Hurricanes and earthquakes in northern Michigan are about as likely as sharks in Grand Traverse Bay, but state building codes cover both natural events.

Current codes requires exterior walls to behurricane- and earthquake-resistant, a requirement that one local builder says adds days to the construction schedule.

“There’s a specific nailing schedule for wind resistance in exterior walls and then it must be inspected,” said Kendall Smith, owner of Silverwood Enterprises, a Traverse City custom home builder and remodeler. “We can’t put house wrap over it until after the inspection. It adds three to four days to the construction schedule.”

Cumbersome business regulations such as these are on the presidential radar.

“Any regulation that is outdated, unnecessary, bad for workers, or contrary to the national interest will be scrapped,” said President Donald Trump in March.

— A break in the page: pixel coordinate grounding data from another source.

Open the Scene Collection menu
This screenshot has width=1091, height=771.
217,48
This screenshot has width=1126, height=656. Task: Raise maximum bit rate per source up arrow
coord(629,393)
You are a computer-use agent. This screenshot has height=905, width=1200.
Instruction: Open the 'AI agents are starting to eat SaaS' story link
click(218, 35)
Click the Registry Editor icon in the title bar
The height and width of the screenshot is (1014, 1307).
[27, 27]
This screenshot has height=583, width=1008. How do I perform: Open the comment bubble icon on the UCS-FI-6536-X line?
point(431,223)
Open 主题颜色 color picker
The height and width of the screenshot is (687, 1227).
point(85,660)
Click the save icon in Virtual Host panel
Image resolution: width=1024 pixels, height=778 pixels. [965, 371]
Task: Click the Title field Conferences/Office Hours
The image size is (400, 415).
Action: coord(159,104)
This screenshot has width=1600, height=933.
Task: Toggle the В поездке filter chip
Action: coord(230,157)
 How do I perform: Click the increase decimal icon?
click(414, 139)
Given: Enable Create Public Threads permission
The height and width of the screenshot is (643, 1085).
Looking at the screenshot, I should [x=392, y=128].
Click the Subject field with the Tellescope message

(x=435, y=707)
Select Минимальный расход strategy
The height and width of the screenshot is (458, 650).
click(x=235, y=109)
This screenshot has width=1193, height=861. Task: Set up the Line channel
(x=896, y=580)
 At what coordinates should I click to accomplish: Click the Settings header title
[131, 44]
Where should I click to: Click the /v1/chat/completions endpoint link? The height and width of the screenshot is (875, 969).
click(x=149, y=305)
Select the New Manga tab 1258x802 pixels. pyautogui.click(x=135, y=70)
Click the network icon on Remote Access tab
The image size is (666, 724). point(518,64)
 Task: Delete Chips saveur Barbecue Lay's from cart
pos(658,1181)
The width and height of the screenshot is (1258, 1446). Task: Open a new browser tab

Officials in local real estate and construction say the number of rules and regulations can be aggravating, even “irrational.”

Beyond regulatory hoops, those in the building industry say a lack of government code inspectors available to sign off on construction projects slows projects down.

“It takes longer to get permits because there is a lack of people in the code offices,” said Judy Vajda, executive officer of the Home Builders Association of the Grand Traverse Area. “And there are not as many inspectors as there used to be.”

Those building near wetlands or dunes can expect further delays from the state.

“The [Department of Environmental Quality] has a tendency to create a lot of different issues,” Smith said. “And the response time from them is absolutely horrible.”

Smith and others said there is a lack of consistency across county lines on things like septic tanks can also slow construction and add costs.

“Grand Traverse County is pretty consistent in its enforcement policies,” Smith said. “But there are things we can do in one county that we absolutely can’t do in another county.”

Renovating historic buildings provides yet another special set of regulatory red tape. Rich Bergmann, a Charlevoix businessman who is renovating the long-vacant Boyne City Theater, said meeting modern building codes while maintaining the historic integrity of the building is proving to be problematic.

“It’s challenging bringing it up to code,” said Bergmann, whose company owns Lake Charlevoix Brewing Co. and Bridge Street Tap Room, both of which are in renovated buildings in Charlevoix.

Bergmann believes an excessive amount of business regulations are hurting economic growth in northern Michigan.

“There are too many regulatory agencies,” he said. “And they’re not on the side of businesses.”

Traverse City is also a hotbed of regulatory complexity.

Bob Rieck, a Coldwell Banker Schmidt Realtors agent who handles sales for Socks Construction in Traverse City, said city zoning regulations have become more complex and sometimes “irrational,” adding thousands of dollars to building costs.

That goes for the state, too.

“The Michigan building code book used to be a quarter-inch thick,” Rieck said. “Now it’s three inches thick.”

In spite of the difficulties faced by most of the building industry, there are a few that believe regulation has been a positive.

“Is [regulation] slowing the housing market? No. Housing is just screaming right now,” said Ryan McCoon, a principal of Endura Performance Homes in Traverse City. “No one was expecting it to take off as fast as it did in the past few years.”

That’s just fine with McCoon, who specializes in building energy-efficient homes using sustainable construction practices.

“Regulation is in the eye of the beholder,” he said. “It’s much more intense than it was 15 to 20 years ago. But in my view, it’s for the better.”